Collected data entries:
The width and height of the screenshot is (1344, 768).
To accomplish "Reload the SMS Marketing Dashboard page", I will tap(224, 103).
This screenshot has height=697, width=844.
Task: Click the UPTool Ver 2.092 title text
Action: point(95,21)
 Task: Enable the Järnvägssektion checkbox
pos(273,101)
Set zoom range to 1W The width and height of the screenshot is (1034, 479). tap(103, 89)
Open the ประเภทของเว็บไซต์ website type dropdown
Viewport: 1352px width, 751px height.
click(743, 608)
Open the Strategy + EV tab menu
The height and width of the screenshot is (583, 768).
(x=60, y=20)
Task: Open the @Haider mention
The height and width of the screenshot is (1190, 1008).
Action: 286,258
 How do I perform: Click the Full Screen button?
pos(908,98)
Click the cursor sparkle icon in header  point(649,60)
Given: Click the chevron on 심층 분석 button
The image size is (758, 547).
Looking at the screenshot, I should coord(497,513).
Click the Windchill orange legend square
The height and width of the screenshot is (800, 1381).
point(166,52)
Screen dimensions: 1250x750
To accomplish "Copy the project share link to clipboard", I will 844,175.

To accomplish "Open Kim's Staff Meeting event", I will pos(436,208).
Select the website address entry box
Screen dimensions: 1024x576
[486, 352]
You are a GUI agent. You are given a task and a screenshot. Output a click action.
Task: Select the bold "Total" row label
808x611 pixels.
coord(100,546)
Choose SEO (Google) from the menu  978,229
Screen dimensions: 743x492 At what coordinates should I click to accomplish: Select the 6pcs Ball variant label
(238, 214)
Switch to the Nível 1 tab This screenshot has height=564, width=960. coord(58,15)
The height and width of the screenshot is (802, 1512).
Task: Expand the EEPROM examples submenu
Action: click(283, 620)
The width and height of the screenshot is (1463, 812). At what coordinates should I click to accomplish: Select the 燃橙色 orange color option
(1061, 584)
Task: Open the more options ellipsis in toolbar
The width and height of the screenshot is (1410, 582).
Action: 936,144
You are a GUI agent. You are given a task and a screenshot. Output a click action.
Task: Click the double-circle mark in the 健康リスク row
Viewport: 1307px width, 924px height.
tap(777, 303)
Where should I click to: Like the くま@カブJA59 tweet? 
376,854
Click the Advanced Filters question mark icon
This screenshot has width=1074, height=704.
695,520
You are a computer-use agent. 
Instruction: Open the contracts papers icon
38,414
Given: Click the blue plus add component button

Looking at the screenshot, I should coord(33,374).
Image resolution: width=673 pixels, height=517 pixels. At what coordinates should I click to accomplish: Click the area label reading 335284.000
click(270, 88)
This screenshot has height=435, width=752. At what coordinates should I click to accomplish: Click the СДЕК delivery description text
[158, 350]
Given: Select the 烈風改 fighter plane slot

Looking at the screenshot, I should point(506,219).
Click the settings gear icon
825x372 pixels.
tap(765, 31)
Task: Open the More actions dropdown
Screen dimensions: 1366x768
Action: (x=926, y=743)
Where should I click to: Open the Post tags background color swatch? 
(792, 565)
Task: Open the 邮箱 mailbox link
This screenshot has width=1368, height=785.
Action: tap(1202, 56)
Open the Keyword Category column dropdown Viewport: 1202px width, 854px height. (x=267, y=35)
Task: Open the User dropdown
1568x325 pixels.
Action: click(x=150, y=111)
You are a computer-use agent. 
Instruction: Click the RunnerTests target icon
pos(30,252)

_Task details_: Copy, please, every line from the start of the entries down to the line that holds "Click the Windchill orange legend square", with both of those lines included and no others.

_Solution to this exercise_:
The width and height of the screenshot is (1344, 768).
To accomplish "Reload the SMS Marketing Dashboard page", I will tap(224, 103).
This screenshot has height=697, width=844.
Task: Click the UPTool Ver 2.092 title text
Action: point(95,21)
 Task: Enable the Järnvägssektion checkbox
pos(273,101)
Set zoom range to 1W The width and height of the screenshot is (1034, 479). tap(103, 89)
Open the ประเภทของเว็บไซต์ website type dropdown
Viewport: 1352px width, 751px height.
click(743, 608)
Open the Strategy + EV tab menu
The height and width of the screenshot is (583, 768).
(x=60, y=20)
Task: Open the @Haider mention
The height and width of the screenshot is (1190, 1008).
Action: 286,258
 How do I perform: Click the Full Screen button?
pos(908,98)
Click the cursor sparkle icon in header  point(649,60)
Given: Click the chevron on 심층 분석 button
The image size is (758, 547).
Looking at the screenshot, I should coord(497,513).
Click the Windchill orange legend square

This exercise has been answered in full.